If you want to reproduce, here is the bash script to generate the files:
#!/bin/bash
touch file.0
for ((i=0; i < 20000; i++)); do
gzip file.$i -c > file.$(($i+1))
done
wc -c file.* | awk '{print $2 "\t" $1}' | sed 's/file.//' | sort -n > filesizes.txt
The resulting filesizes.txt is a tab-delimited, sorted file for your favorite graphing utility. (You'll have to manually remove the "total" field, or script it away.)
Upvotes: 8
Reputation: 655209
All these compression algorithms are looking for redundant data. If you file has no or very less redundancy in it (like a sequence of abac…az
, bcbd…bz
, cdce…cz
, etc.) it is very likely that the “deflated” output is rather an inflation.
Upvotes: 0
Reputation: 53310
Random data, or data encrypted with a good cypher would probably be best.
But any good packer should only add constant overhead, once it decides that it can't compress the data. (@Frank). For a fixed overhead, an empty file, or a single character will give the greatest percentage overhead.
For packers that include the filename (e.g. rar, zip, tar), you could of course just make the filename really long :-)
Upvotes: 3
Reputation: 61737
A text file with 1 byte in it (for example one character like 'A') is stored in 1 byte on the disk but winrar rars it to 94 bytes and zips to 141 bytes.
I know it's a sort of cheat answer but it works. I think it's going to be the biggest % difference between original size and 'compressed' size you are going to see.

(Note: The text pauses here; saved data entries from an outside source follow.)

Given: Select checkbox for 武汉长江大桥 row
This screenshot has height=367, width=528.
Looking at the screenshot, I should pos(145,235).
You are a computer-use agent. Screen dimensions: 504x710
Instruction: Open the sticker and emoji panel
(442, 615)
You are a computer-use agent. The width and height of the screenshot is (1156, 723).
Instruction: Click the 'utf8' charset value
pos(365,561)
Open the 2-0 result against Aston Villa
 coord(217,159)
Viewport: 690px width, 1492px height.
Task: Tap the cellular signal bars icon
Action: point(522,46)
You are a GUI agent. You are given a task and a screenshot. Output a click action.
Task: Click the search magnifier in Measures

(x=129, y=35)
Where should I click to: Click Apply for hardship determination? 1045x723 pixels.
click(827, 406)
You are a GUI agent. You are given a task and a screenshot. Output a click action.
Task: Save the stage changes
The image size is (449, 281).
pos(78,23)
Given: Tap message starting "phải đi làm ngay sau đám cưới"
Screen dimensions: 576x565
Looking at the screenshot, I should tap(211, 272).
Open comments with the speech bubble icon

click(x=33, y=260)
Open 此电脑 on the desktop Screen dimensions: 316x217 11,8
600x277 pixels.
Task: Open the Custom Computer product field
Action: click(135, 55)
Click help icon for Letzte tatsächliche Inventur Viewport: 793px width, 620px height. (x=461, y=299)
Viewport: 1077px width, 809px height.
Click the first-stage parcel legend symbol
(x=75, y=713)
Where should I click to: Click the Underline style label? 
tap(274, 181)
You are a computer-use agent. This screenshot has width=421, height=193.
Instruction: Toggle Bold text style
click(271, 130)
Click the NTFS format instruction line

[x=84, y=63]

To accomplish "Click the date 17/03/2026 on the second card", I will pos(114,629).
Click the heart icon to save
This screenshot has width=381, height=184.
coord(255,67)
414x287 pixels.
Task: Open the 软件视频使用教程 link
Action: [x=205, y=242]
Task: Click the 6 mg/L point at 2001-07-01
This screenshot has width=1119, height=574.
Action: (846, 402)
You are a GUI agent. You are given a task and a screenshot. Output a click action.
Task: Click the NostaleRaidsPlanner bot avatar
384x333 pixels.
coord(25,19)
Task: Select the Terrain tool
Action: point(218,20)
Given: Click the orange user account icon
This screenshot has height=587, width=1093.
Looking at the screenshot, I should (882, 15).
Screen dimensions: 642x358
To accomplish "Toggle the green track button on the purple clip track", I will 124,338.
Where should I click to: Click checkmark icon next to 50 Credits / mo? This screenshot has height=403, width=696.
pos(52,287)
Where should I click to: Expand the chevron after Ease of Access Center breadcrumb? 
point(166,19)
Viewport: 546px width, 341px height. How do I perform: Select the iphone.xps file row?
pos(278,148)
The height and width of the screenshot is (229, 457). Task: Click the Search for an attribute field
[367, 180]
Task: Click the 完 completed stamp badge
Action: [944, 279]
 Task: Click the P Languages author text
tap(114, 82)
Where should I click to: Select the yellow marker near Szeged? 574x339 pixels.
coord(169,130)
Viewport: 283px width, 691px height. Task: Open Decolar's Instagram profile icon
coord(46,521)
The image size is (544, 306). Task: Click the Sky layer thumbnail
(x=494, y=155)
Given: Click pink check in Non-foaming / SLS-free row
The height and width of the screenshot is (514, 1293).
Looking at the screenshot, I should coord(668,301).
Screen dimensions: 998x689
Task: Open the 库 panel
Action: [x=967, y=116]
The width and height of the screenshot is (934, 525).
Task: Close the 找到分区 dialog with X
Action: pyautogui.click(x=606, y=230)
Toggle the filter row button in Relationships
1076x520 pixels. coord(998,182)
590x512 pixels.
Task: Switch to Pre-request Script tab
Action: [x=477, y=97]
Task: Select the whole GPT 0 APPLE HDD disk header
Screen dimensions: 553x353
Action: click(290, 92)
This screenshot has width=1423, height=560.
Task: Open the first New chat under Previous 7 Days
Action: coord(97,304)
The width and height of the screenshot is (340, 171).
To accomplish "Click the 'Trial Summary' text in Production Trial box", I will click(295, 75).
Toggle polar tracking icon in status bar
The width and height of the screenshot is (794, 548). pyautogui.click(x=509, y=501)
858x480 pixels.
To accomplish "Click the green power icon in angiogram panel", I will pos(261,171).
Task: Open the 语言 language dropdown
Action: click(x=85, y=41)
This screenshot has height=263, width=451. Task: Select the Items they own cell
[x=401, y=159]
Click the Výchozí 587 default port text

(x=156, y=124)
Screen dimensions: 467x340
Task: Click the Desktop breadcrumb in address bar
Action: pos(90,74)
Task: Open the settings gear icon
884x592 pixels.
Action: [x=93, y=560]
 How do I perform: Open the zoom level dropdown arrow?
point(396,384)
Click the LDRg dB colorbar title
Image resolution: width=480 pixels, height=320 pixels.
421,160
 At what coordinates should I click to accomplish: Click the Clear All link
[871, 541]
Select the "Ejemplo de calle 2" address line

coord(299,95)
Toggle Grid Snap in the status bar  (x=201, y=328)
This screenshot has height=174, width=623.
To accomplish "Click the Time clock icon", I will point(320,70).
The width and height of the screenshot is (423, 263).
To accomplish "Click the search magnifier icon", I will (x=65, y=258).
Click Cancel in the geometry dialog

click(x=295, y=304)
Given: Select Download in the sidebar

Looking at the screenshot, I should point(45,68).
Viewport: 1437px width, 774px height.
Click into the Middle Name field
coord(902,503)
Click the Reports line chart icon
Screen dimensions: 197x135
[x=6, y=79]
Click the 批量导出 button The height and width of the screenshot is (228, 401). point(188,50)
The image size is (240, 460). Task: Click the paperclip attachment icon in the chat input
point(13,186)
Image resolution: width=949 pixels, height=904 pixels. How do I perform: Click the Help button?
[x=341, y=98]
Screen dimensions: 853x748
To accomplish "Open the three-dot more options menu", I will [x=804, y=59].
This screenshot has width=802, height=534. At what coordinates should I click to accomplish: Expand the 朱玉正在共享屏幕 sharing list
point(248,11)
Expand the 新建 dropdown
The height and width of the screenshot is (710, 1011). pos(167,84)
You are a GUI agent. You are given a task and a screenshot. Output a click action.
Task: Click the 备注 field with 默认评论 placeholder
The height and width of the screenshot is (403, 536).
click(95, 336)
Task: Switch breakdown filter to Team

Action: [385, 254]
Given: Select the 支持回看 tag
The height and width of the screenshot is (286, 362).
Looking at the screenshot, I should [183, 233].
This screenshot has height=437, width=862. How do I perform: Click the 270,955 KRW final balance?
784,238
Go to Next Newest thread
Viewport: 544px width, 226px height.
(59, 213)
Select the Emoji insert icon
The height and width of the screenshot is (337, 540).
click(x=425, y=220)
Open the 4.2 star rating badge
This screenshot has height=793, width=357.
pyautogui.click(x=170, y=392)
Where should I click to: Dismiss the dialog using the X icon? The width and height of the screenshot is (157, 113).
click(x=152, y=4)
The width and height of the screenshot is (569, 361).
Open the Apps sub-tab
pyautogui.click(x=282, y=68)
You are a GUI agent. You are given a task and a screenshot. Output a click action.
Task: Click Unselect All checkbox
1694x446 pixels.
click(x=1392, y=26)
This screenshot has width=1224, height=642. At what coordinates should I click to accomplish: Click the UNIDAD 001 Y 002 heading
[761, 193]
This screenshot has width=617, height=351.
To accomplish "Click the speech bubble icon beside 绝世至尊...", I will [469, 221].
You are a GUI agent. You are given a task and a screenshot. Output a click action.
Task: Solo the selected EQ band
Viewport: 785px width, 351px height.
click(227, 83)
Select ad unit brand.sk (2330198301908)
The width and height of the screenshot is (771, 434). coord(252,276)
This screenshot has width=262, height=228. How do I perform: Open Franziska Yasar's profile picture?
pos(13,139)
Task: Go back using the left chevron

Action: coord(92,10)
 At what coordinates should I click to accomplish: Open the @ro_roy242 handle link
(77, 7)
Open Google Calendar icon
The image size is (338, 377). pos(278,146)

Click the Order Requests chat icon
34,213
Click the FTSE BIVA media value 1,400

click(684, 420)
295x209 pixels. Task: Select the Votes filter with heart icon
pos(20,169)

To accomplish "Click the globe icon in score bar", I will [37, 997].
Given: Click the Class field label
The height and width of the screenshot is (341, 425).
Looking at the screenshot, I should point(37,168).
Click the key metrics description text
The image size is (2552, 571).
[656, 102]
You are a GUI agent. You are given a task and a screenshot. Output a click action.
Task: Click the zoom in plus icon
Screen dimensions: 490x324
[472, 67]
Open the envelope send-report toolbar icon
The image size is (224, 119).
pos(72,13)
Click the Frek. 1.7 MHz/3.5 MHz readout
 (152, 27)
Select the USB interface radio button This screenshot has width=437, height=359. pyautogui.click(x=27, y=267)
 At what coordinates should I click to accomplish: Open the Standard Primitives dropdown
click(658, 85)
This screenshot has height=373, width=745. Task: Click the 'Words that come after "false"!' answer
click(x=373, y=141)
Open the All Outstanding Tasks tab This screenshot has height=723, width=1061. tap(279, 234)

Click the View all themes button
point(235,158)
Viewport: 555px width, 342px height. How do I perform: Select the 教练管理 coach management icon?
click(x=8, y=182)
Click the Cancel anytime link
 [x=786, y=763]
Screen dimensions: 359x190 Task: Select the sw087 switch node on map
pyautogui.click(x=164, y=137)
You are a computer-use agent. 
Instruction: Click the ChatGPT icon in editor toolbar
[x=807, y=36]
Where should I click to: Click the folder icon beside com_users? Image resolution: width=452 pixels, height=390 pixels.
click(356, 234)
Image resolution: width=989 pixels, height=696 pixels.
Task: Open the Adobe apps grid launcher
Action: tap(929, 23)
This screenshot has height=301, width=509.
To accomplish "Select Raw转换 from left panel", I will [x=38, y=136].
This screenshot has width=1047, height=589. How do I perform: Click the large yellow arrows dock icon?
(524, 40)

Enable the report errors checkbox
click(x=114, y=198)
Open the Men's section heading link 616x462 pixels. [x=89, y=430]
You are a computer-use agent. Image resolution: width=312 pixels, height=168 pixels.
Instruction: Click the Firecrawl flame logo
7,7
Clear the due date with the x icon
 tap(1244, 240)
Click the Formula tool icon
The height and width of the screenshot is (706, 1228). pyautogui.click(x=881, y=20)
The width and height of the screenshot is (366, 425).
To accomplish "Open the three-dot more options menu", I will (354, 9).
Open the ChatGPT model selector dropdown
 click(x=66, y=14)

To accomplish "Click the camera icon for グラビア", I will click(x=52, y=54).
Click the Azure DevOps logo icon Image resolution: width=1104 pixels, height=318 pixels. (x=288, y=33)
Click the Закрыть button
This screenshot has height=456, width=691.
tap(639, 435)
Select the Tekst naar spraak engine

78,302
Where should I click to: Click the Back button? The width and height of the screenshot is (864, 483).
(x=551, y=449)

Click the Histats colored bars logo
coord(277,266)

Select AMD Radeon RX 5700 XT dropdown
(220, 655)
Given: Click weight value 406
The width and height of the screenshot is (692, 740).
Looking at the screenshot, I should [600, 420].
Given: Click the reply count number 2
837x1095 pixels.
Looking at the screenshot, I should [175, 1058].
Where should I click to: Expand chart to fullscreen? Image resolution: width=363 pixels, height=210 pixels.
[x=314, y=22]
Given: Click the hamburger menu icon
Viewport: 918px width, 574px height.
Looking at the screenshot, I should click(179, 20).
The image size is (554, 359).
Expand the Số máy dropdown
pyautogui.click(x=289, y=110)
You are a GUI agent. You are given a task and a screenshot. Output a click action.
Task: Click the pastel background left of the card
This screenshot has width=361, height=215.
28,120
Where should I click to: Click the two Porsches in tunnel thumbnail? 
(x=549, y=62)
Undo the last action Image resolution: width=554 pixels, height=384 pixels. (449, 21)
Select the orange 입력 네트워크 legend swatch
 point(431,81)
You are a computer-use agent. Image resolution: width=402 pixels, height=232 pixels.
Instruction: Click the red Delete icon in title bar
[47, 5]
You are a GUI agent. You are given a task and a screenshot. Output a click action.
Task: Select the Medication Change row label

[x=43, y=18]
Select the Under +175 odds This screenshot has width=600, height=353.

Take a look at the formula for zipping, they are reasonably simple, and to make 'compressed' file larger than the original, the most basic way is to avoid any repeating data.
Upvotes: 0
Reputation: 4416
Try to gzip the file that results from the following command:
echo a > file.txt
The compression of a 2 bytes file resulted of a 31 bytes gzipped file!
Upvotes: 0